# Biased RSA moduli and ROCA

Say I can generate many 1024-bit RSA public keys $(N,e)$ with fixed public exponent $e = 65537$. They turn out to be heavily biased when computing $N \bmod x$ for small primes $x$. These congruences always seem to hold:

• $N \equiv 1 \pmod 2$
• $N \equiv 1 \pmod 3$
• $N \equiv 1 \pmod 5$
• $N \equiv 1 \pmod{11}$
• $N \equiv 1 \pmod{89}$

So $N = 29370 * k + 1$. What does this mean for $p$ and $q$? Can a ROCA-style attack be carried out? How does one use this information to factor $N$?
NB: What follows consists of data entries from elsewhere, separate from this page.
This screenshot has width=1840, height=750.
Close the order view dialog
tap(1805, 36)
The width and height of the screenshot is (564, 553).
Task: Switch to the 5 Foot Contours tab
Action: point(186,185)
• Note that for the ROCA attack we know something about the form of $p$, a factor of $N$, namely $p = k * M + (65537^a \bmod{M})$. This reduces the total entropy of $p$ and allows us to brute force all possible values. I don't see a similar attack being in the cards with the relationship in your post. I make no statement on whether that means this form of modulus can or cannot be exploited. – puzzlepalace Feb 27 '18 at 0:54

The five equations you found are for sure not enough to break a 1024-bit key. Your first two equations one can easily explain. Being odd is necessary. Having $N = 1\bmod 3$ can come from the fact that the implementor of the library chose to generate only primes that are $2\bmod 3$ (like I always do). The reason for this choice is that usually one first tests the prime candidate $q$ (after a pre-selection using trial division or a sieve or something more creative) with a Fermat test, before inverting $e \bmod q-1$. But if $q = 1\bmod 3$ and a public exponent $e$ is given that is a multiple of $3$ (some like $e=3$), then the inversion always fails, so that a Fermat test would have been a waste of time.
For your other three equations I cannot imagine any reason. So try to find other restrictions for the RSA-keys generated by your library. What you should look for is if for some other small primes $p$ not all values $\ne 0\bmod p$ are possible, and if maybe the set of possible values is a subgroup of the multiplicative group $\mod p$ (i.e., closed under multiplication $\bmod p$). If you find such subgroups for different primes $p_1$ and $p_2$, you should then take a look also at the values $\bmod (p_1\cdot p_2)$, and if there are more restrictions. If, for example, you see that only the values $\pm 1\bmod 7$ and $\pm 1\bmod 13$ show up, then check if all values are $\pm 1\bmod 91$ or if also $27\bmod 91$ and $64\bmod 77$ are possible (which would be worse for the attacker).
For a successful attack you would have to hope that the modulus $N$ is modulo some small primes in certain subgroups, because both primes lie in those subgroups. This does not have to be so (it's quite easy to generate RSA-keys that look like they are vulnerable to the ROCA attack, but are perfectly safe), but it is a reasonable assumption for the lack of any other reason for it.
For using Coppersmith's method one would need to know the value of one of the primes $q$ modulo a product $\Pi$ of small primes which has bitlength more than 256 (for 1024-bit modulus $N$), better at least 270. For $\Pi$ big enough, a simple application of Coppersmith takes less than a second, so one can try it for some billions of possible values of $q\bmod \Pi$ to factor $N$.
So Coppersmith's method allows to factor $N$ even if the remaining entropy for the prime $q$ is still $>100$ bit (this was verified in the certification of the Infineon key generation), as long the entropy of $q\bmod\Pi$ is low enough.